Countries at the world’s biggest wildlife summit have voted for the first time to regulate the trade that kills millions of sharks every year to feed the vast appetite for shark fin soup.
In what marine conservationists hailed as a landmark decision, parties to the Convention on International Trade in Endangered Species of Wild Fauna and Flora, or CITES, comprising 186 nations, voted to limit or regulate trade in 54 species of requiem-family sharks, including the tiger, bull and blue sharks that are most targeted for the fin trade. Six small species of hammerhead sharks have also been listed for protection, along with 37 types of guitarfish, which are shark-like rays.
Collectively, the three proposals would bring nearly all shark species traded internationally for their fins under CITES oversight and controls, up from just 25% before CITES CoP19.
The proposal put forward by host country Panama, and backed by 40 others, including EU countries and the UK, will offer protection to sharks which make up two-thirds of the species targeted by the fin market. It will require countries to ensure legality and sustainability before allowing exports of these species.
Most requiem sharks are threatened with extinction, according to the International Union for Conservation of Nature’s Red List.
“Now, at last, the deeply unsustainable shark fin trade will be fully regulated,” said Luke Warwick, director of shark and ray conservation for the Wildlife Conservation Society.
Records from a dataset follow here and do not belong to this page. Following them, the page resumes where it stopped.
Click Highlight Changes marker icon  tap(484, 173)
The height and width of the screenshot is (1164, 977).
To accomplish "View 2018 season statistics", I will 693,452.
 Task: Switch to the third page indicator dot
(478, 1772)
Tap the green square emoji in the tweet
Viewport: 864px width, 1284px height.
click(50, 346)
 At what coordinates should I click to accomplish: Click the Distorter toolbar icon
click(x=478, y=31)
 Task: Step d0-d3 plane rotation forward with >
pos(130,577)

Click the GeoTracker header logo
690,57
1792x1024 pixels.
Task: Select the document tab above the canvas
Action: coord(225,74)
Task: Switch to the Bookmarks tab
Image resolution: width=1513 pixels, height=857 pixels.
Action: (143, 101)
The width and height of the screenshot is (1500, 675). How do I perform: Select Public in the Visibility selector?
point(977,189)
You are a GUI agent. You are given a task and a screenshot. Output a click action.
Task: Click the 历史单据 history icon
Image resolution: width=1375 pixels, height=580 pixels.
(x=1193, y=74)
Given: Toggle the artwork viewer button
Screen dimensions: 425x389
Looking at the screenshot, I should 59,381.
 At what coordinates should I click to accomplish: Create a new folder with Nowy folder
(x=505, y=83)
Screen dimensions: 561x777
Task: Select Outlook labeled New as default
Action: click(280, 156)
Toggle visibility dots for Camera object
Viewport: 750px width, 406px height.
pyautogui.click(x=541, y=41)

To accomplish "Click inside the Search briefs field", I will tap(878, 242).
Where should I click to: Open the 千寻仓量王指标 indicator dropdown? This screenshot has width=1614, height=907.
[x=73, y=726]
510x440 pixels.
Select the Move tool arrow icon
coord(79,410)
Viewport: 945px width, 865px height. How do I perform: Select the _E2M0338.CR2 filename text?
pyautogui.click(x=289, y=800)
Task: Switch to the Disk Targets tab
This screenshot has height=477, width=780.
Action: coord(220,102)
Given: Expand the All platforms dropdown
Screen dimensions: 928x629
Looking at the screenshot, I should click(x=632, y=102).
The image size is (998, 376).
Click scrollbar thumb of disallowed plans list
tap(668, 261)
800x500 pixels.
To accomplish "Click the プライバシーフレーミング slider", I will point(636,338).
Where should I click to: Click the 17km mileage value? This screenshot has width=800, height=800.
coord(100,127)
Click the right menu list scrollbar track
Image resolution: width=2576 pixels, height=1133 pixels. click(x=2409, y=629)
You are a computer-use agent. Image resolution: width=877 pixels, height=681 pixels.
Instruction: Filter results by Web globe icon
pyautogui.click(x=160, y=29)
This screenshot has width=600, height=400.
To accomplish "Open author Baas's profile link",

“These two families make up well over half of the shark fins traded each year in a half-billion dollar trade,” Warwick said. The new protections would give them a chance to recover and “will forever change the way predators in the world’s oceans are managed and protected”, he added.
Studies indicate that 37% of shark and ray species are threatened with extinction and oceanic or pelagic sharks have declined by more than 70% in just 50 years. Scientists say these declines are the direct result of overfishing and unregulated international trade, resulting from a lack of national and international management.
The proposal did not pass without opposition. Japan tabled an amendment to remove the 35 shark species that were not endangered or critically endangered from the original proposal, while Peru requested the removal of the blue shark. Both amendments failed to receive the necessary votes and after two hours of debate, the initial proposal was adopted without any changes. All CITES decisions are binding on States Parties, which will have one year to adapt their regulations on the fishing of these sharks.
“Requiem sharks are among the most traded but least protected species,” said Diego Jiménez, director of conservation policy at the nonprofit SeaLegacy. Nearly 70% of the requiem shark family is already endangered.
The family-level list will help customs and border officials enforce the law, Jiménez said, because nearly every shipment of shark finning would require the appropriate Cites permit or certificate. It could be a game-changer by increasing the percentage of fin trade managed by Cites from 25% to 70%, he said.
But critics, including marine biologists, say the CITES listing could have the opposite effect, driving up the price of the hidden market for fins and meat and increasing illegal shark fishing.
In 2021, imports of fins from Ecuador to Peru – the Americas’ top fin exporter – reached double pre-pandemic levels, according to a study by Oceana Peru. Of the 300 tonnes of dried fins from Ecuador, more than 160 tonnes came from a CITES-listed species, the endangered pelagic thresher shark, targeted for its exceptionally long fins.
“These levels of trade are occurring despite the fact that this is a species whose international trade is regulated by CITES,” said Alicia Kuroiwa, director of habitats and endangered species at Oceana Peru.
This case, along with other irregularities in shark fin exports from Peru to Hong Kong, has been brought to the attention of the CITES Standing Committee for “further investigation and recommendations to both countries”, Kuroiwa said.
A violation of Cites regulations could be sanctioned by the “temporary closure of trade in all Cites species, which would be very serious for Peru”, she added.